■ PROBLEM TO SOLVE ■
Whenever a line below includes the word "Task", copy that line.

■ PROVIDED RECORDS ■
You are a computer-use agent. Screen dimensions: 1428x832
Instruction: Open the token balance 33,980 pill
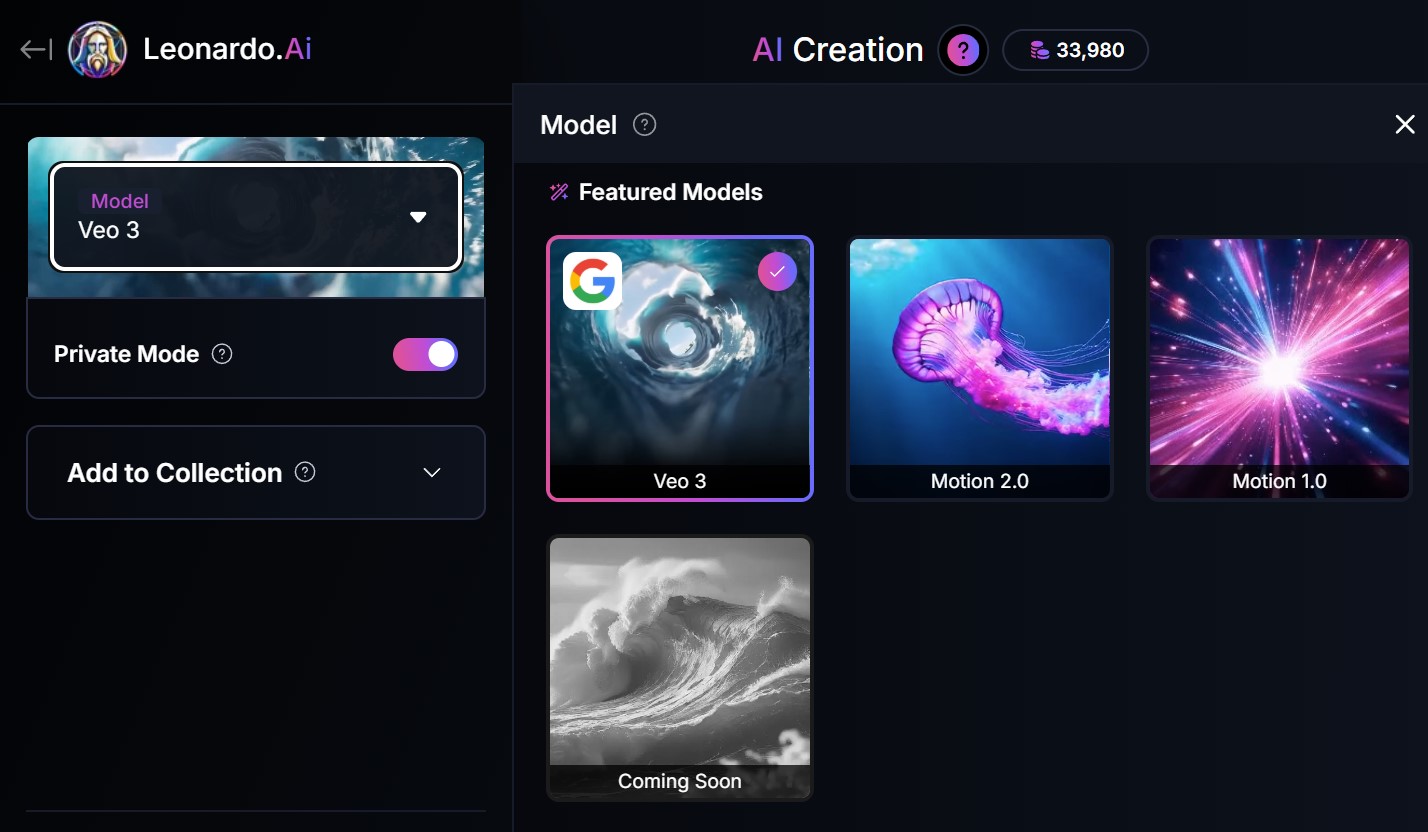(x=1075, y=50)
...
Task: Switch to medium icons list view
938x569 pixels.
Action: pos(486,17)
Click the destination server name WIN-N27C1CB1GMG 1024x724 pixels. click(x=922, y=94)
...
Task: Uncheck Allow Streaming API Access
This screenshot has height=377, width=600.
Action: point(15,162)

■ EXERCISE SOLUTION ■
Task: Switch to medium icons list view
Task: Uncheck Allow Streaming API Access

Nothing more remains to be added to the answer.